Greetings People of the Oden Antarctic Expedition 2010, My name is Justin W from Mr. Peneston's 9th grade class. Following your blogs, i have a question about the melting of the top ice layers and snow layers stacked on top of the ice possibly causing rising water levels. As the ice melts, water builds up during the "summer" if Antarctic has a summer season. then when the freezing period comes, the water freezes over. but my question is, as the water re-freezes, and makes heavier ice, would that, and with the snow layers on top of the ice layers, could that cause water underneath the ice layers to rise, and have that freeze over. Would the rising water and freezing of it cause the ice layers to get gradually bigger and bigger?

Anne Marie Wotkyns

Hi Justin,
Your question is a good one and relates very well to some important physical principles. First, sea ice, regardless of how much there is or how thick it is, is already in buoyancy equilibrium with the sea water. You probably remember the neat experiment of adding ice and water to a drinking glass until the glass is filled to the brim. As the ice melts the glass never overflows. So the same quantity of frozen sea water in the sea ice is the same quantity when the ice melts. You raised an interesting point about the snow on sea ice. The snow is coming from water in the atmosphere, and so when it accumulates and then eventually melts in the summer it does raise (just a tiny tiny bit) sea level.

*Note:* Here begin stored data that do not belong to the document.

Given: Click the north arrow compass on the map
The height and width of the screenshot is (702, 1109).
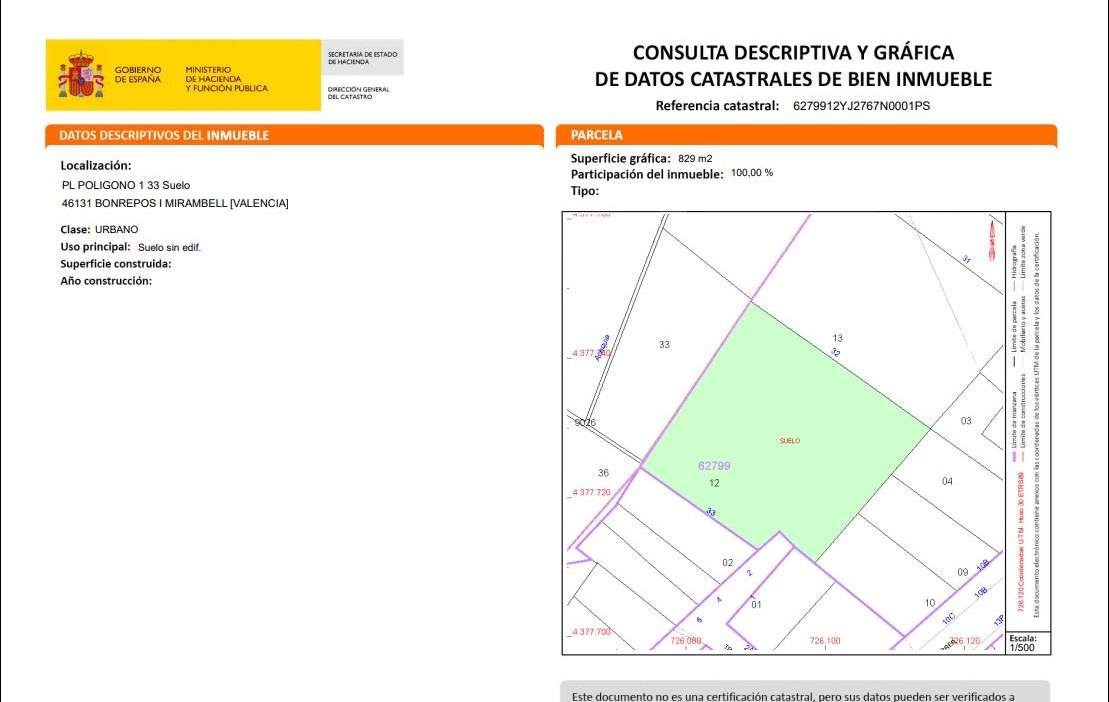Looking at the screenshot, I should pyautogui.click(x=991, y=237).
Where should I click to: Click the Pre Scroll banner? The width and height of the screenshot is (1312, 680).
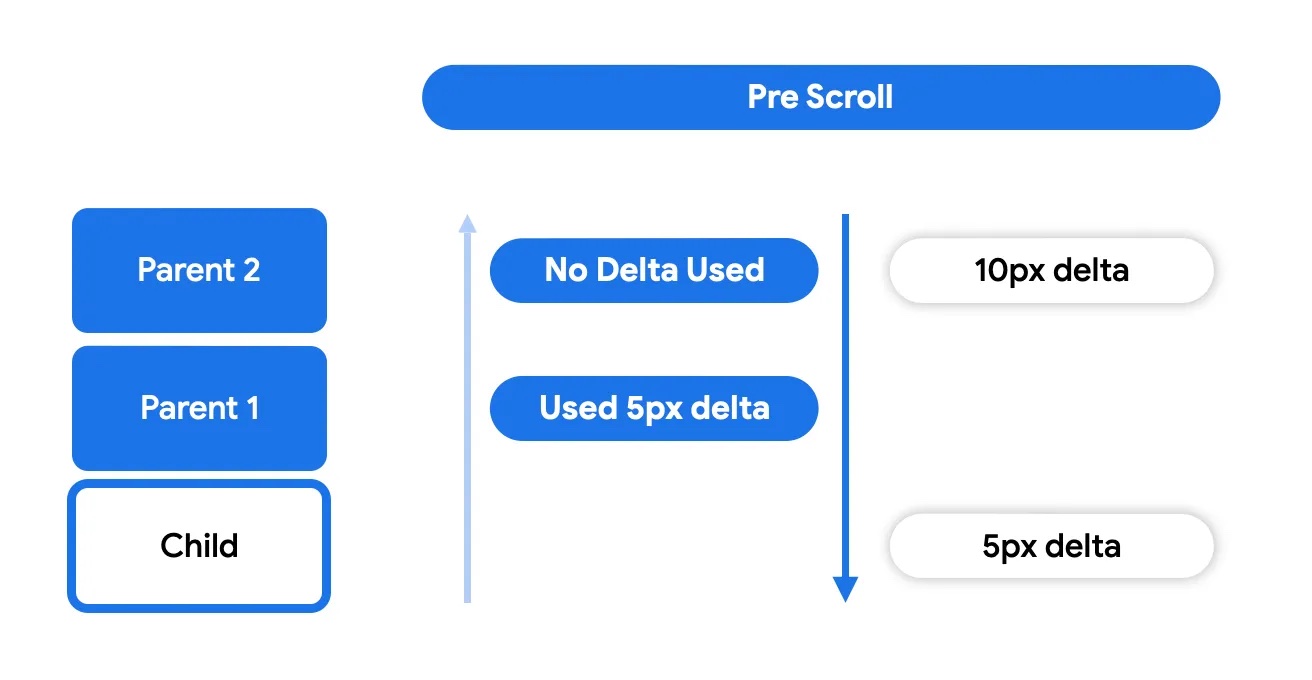[820, 97]
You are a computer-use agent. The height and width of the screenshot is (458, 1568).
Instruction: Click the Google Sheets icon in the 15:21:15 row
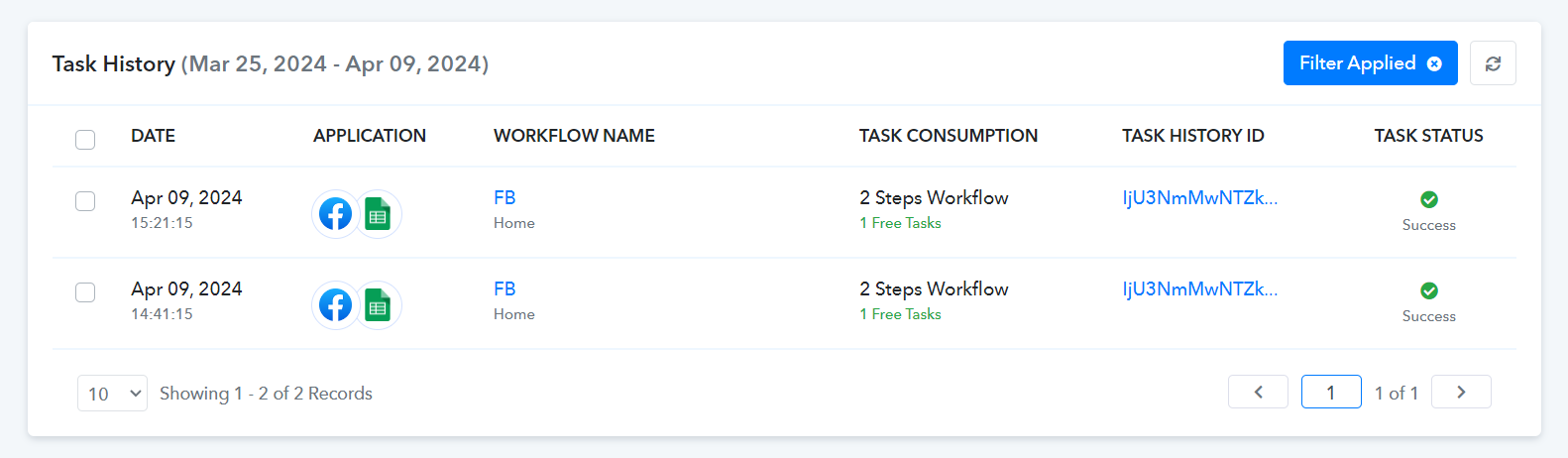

However, when we lose glacial ice from off the continent, like when the ice shelves collapse, that does raise sea level when it melts, because that ice was never in the water to begin with.
So, the annual freezing and melting of sea ice around Antarctica will never significantly change sea level. Only the melting of the continental ice can do that. But changes in the thickness and extent of sea ice (how far out from the continent it forms) does have a very important role in climate. This would be a great topic for you to research and explore.